# How many angelfish?



## Zoe (Feb 26, 2006)

How many angelfish can one keep in a 50gallon tank? Is 3 too many or too few?

Thanks


----------



## meyerhaus (Feb 27, 2006)

3 is a good number. I would say that you could keep up to 6 in a 50 gallon...just my humble opinion. I have 4 in a 30XH (24x12x24) and they are growing spawning and having a grand ole time.


----------



## violet (Mar 17, 2006)

I've seen some huge nearly dinner plate FW angels that might have to make a 3 point turn to turn around in a 50G. LOL! I have some very sadly stunted angels and since nothing seems to be able to reverse the stunting, even a little, you could fit 20 of them in a 50G. 

I agree with what meyerhaus said. And it's hard to go wrong with roughly 10G per angel.


----------



## Guest (Jul 10, 2006)

I'll "third" that opinion. I have 5 angels in my 55, and could easily see room for one more. They aren't full-grown yet, but I've had plenty that are and they have done just fine. In my experience, angels tend to get a tad aggressive as they get larger, so having larger numbers (like 5 or 6) will help spread out the aggression.

I'm assuming you have scalare angels, not altum, 'cause those are a whole different story. :lol:


----------



## Guest (Jul 10, 2006)

I'll be the one to say that angels get huge, as you all know.
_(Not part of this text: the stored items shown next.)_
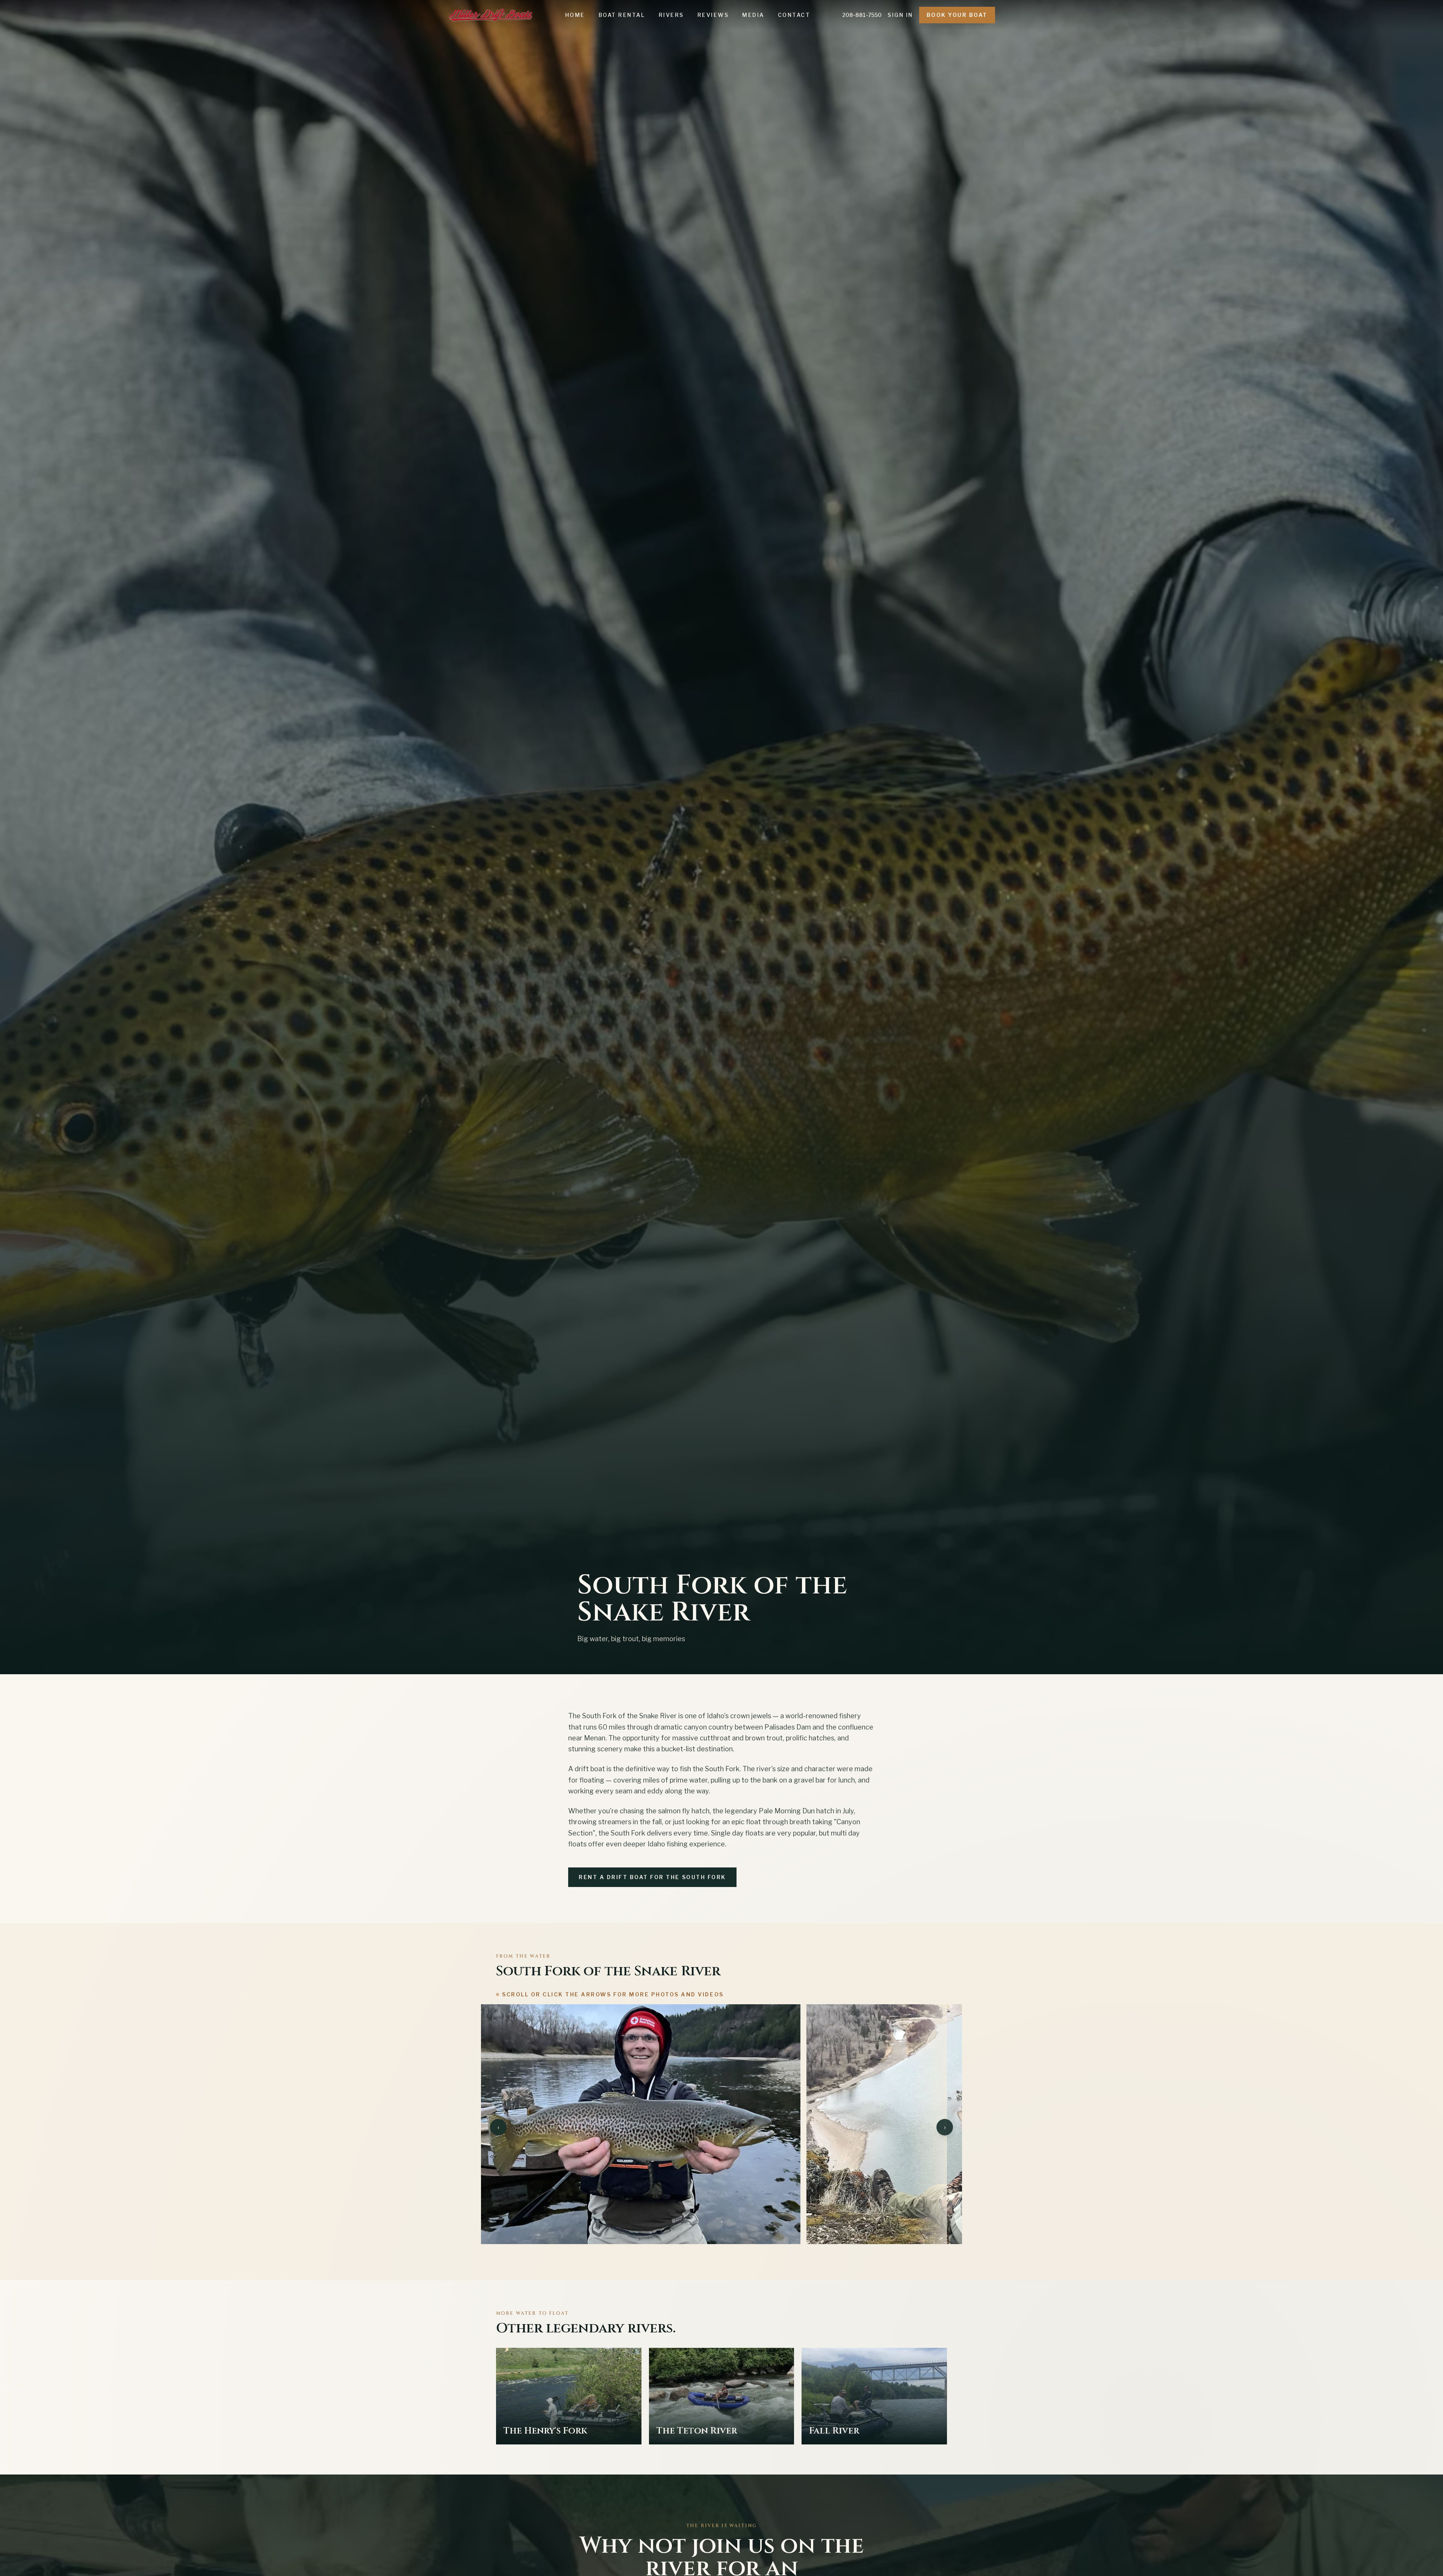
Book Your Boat (957, 15)
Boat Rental (622, 15)
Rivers (671, 15)
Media (753, 15)
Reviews (713, 15)
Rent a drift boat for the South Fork (652, 1877)
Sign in (900, 15)
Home (575, 15)
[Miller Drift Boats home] (490, 15)
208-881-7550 (862, 15)
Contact (794, 15)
They can make a tank look tiny! I have 3 angels in my 55g, only one is around 6 inches tall...the others are only about 3 inches tall. I'm now thinking that I should have only put one in there. My big angel takes up a good amount of room, and I can't imagine how all three will look when they get full grown.

I recommend you get maybe 3 to start with. Then if you feel you need more, get more. I think with 3 in a 50g, you'll be satisfied. They get huge, just to remind you again. If they only stayed as small as they are when you get them, it would be great.


----------



## Damon (Jan 18, 2005)

I think 3 is a bad number. It allows for 2 to bully the third. I know people who have lost discus and angels this way. I'd shoot for 5.


----------



## Guest (Jul 10, 2006)

I agree with simpte about not just having 3 in a tank. I'd only get 4 of them that way you only have to return or rehome 2 of the angels. As I have been told that once a pair is formed that almost all of the time the pair won't tolerate any other angels.


----------